The exercise — Please pick up the piece on the death of Baltimore Sun police reporter Dick Irwin and carry it on past its final sentence.

May 22, 2013

The Baltimore Sun | The Real Muck

Former Baltimore Sun police reporter Dick Irwin died Wednesday. He was 76 and had complications from diabetes.

Irwin retired in 2010. Peter Hermann, now a reporter at The Washington Post, marked the occasion with a piece about Irwin’s popular police blotter feature, “which treated the theft of a tomato plant with as much reverence and importance as bank heist.” Irwin “might have been one of the last full-time night police reporters in the industry,” Hermann wrote. In Irwin’s 44-year career, he worked for The (Baltimore) News American, The Evening Sun, and The Baltimore Sun. He also, Hermann wrote, “patrolled the streets of North Baltimore for a year as a city police officer.”

In 1995, he stood at a window overlooking Centre Street and watched Pope John Paul II depart on a helicopter after a daylong, hectic visit to the city. “In another 10 minutes, he’ll be the Anne Arundel bureau’s problem,” he said in perfect deadpan, a quip that earned him a spot on “The Wall,” reserved for the best quotes heard around the newsroom.

Given entries —
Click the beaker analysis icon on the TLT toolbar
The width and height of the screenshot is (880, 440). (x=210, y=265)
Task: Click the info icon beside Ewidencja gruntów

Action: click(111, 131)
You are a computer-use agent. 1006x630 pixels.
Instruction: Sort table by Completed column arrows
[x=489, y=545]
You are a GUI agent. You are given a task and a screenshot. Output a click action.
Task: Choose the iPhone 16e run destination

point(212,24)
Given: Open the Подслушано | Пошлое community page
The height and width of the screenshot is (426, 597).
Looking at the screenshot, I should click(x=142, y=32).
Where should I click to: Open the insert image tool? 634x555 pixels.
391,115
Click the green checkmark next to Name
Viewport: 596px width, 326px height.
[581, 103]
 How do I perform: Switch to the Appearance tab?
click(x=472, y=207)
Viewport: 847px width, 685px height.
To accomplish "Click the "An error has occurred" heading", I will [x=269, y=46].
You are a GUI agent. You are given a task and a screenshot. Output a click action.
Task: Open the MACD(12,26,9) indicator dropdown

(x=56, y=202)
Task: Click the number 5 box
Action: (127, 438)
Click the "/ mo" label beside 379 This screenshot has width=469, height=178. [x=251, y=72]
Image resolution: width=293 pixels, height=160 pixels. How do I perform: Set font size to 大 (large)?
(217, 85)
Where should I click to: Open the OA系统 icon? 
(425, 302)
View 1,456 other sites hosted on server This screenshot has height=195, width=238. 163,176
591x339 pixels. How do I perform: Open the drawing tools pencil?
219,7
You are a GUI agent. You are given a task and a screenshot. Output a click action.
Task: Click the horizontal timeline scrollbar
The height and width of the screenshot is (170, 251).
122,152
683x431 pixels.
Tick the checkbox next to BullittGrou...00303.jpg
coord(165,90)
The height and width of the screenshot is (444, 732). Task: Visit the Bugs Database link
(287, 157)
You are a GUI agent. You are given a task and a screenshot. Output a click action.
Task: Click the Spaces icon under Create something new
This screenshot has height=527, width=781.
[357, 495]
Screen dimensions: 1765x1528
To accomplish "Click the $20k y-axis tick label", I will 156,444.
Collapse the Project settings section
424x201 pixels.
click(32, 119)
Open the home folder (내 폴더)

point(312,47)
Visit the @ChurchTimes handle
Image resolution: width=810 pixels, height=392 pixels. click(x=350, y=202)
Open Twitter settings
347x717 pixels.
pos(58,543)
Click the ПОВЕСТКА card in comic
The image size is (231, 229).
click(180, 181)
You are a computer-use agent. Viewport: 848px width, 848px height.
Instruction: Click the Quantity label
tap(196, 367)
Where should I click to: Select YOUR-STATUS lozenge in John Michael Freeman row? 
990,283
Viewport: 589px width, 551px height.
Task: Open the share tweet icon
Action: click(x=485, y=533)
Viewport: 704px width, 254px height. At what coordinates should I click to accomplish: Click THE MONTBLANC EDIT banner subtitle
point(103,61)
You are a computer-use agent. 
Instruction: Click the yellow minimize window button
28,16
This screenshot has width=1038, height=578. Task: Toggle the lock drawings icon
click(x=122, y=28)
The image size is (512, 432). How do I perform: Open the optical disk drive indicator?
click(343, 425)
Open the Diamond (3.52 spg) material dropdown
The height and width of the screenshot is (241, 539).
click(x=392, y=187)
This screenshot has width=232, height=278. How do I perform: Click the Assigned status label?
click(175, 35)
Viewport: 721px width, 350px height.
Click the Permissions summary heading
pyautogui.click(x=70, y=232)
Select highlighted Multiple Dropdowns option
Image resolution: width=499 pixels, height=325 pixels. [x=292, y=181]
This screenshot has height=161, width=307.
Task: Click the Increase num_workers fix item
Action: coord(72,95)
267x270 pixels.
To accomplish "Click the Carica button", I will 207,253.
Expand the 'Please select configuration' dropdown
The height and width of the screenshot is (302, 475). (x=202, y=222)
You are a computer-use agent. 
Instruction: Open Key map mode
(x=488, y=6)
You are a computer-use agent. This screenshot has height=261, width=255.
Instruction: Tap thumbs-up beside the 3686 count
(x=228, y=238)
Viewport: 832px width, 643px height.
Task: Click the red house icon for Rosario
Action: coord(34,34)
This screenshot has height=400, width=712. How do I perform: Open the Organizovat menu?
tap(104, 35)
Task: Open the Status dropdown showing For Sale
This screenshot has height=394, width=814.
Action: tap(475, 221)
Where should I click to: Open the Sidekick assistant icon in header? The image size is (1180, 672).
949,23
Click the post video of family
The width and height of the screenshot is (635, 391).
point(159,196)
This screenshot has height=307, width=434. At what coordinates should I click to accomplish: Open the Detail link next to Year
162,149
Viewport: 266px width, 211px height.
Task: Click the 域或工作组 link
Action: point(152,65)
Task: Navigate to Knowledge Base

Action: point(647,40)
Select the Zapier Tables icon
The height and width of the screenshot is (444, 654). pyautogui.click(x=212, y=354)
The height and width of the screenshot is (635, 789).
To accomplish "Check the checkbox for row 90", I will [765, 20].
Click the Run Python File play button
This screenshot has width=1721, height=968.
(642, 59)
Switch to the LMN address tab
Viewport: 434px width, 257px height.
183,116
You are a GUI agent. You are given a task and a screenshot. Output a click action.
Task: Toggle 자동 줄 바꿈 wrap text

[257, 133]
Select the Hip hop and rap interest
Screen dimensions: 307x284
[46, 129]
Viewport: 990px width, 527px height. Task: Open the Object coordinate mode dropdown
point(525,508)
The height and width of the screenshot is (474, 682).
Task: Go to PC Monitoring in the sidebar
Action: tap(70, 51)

Answer for this exercise —
“Whatever Dick decided to do, he did it seriously,” Poynter’s Butch Ward, a former Irwin colleague, writes in an email. “He took accuracy seriously. He took fairness seriously. He took context seriously. He even took our office softball games seriously — he was the only player wearing metal spikes.” Ward continues:

I got to know Dick at The News American, a blue-collar paper that took police reporting very seriously. And Dick, whether he was writing a full-length story on Baltimore County government or a one-inch police blotter item, set out with the same goal — get it right. As a result, he achieved what every reporter aspires to: he was trusted. Editors trusted him, police trusted him, readers trusted him. He got it right.

Reached by email, former Sun reporter David Simon said of Irwin: “I never saw him raise his voice, except to the odd, occasional desk sergeant who thought it wasn’t the public’s business what happened in a Maryland jursidiction on any given night.”

He respected good police work and he honored it with his reporting, but at the same time, I never knew him to go native. He was a journalist, first and foremost, and when we worked a story together I knew that any information we shared was secure and that what he brought back to the newsroom would be solid. DIck was an altogether admirable man.”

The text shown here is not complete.